Team Africa of FutureNet (my team) welcomes you to join us. Here are Team Africa’s pages on FaceBook and on FutureNet.
FutureNet TEAM AFRICA Groups To Join, Pages To Like
FutureNet African Team Facebook Fan Page: (Like) https://www.facebook.com/futurenetafricanclub/
FutureNet African Team FaceBook Group: (Join) https://www.facebook.com/groups/futurenetafricanclub/
FutureNet African Team FutureNet Fan Page: (Like) https://futurenet.club/fanpage/futurenetafricanclub
FutureNet African Team FutureNet Group: (Join) https://futurenet.club/board/group/15834
Alphabetical list of countries in Africa
Central African Republic (CAR)
Democratic Republic of the Congo
Republic of the Congo
Sao Tome and Principe
Once you join a group – either within Facebook or Futurenet – you’ll be invited to join somebody’s referral link. With this link you can then begin to build your business. Others will show you around.
(This part is taken from Wikipedia)
The languages of Africa comprise between 1,250 to 2,100, and by some counts over 3,000, languages spoken natively in Africa. They are divided into six major language families:
There are several other small families and language isolates, as well as languages that have yet to be classified. In addition, Africa has a wide variety of sign languages, many of which are language isolates (see below).
Around a hundred languages are widely used for inter-ethnic communication. Arabic, Somali, Berber, Amharic, Oromo, Swahili, Hausa, Manding, Fulani and Yoruba are spoken by tens of millions of people. If clusters of up to a hundred similar languages are counted together, twelve are spoken by 75 percent, and fifteen by 85 percent, of Africans as a first or additional language.

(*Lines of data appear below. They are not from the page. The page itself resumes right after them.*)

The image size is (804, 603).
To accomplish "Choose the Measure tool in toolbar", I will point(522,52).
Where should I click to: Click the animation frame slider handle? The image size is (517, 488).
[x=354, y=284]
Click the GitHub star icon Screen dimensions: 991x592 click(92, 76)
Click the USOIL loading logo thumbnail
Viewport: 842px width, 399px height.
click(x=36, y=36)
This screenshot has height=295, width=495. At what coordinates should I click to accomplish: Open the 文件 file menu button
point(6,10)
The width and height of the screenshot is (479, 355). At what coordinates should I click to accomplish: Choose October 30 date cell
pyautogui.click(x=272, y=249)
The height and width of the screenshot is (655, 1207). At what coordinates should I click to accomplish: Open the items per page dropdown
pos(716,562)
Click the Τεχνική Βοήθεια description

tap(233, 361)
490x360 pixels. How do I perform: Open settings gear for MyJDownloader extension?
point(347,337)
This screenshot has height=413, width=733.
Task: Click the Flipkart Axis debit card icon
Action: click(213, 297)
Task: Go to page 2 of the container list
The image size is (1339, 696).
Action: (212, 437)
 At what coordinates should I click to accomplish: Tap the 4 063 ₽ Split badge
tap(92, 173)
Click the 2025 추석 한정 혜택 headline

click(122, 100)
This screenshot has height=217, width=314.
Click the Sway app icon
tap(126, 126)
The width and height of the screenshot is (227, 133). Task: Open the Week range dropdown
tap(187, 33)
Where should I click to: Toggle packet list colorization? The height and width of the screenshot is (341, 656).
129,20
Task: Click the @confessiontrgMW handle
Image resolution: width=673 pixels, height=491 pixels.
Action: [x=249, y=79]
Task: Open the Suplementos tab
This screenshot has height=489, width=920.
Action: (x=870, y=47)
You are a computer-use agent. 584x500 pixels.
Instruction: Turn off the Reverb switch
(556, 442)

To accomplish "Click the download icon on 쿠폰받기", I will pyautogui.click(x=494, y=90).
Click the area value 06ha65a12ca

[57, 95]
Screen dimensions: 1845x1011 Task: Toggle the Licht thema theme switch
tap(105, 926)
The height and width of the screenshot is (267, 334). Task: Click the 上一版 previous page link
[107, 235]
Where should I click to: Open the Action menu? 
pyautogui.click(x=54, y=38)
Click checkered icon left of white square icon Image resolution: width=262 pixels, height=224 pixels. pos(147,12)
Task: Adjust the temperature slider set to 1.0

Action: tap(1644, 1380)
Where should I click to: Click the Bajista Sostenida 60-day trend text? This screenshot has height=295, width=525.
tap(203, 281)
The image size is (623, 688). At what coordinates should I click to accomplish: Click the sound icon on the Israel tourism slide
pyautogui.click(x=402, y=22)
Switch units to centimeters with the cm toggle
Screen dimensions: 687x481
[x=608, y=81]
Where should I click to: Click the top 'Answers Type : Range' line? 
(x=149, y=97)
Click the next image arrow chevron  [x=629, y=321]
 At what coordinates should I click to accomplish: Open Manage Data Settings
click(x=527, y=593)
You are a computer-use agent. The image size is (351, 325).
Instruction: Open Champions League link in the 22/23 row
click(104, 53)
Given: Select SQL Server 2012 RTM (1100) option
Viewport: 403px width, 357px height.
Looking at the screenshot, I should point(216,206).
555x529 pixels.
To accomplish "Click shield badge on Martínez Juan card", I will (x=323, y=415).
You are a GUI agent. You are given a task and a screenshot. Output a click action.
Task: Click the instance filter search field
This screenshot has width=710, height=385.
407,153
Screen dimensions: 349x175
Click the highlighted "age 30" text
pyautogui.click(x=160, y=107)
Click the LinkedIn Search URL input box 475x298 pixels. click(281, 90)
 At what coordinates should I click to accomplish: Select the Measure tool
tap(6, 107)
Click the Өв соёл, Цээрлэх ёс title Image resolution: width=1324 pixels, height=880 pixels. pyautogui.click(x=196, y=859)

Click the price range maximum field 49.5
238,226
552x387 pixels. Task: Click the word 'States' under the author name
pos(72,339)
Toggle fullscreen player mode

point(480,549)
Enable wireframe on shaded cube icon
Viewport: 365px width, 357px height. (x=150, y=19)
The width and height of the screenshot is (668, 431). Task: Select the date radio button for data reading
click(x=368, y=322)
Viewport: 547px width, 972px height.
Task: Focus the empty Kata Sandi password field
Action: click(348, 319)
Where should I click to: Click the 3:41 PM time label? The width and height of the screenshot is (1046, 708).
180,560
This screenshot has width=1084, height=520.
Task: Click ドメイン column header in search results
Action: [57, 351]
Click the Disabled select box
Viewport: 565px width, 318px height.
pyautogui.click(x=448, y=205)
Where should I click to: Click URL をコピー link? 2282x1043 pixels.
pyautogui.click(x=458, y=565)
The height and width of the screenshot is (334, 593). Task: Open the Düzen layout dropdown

The high linguistic diversity of many African countries (Nigeria alone has over 500 languages, one of the greatest concentrations of linguistic diversity in the world) has made language policy a vital issue in the post-colonial era. In recent years, African countries have become increasingly aware of the value of their linguistic inheritance. Language policies being developed nowadays are mostly aimed at multilingualism. For example, all African languages are considered official languages of the African Union (AU). 2006 was declared by the African Union as the “Year of African Languages”. However, although many mid-sized languages are used on the radio, in newspapers and in primary-school education, and some of the larger ones are considered national languages, only a few are official at the national level.
The groups I show you on this page are English-speaking groups. But if you are bi-lingual and would like to start your own team in your own other language.. get with us.. let us know!!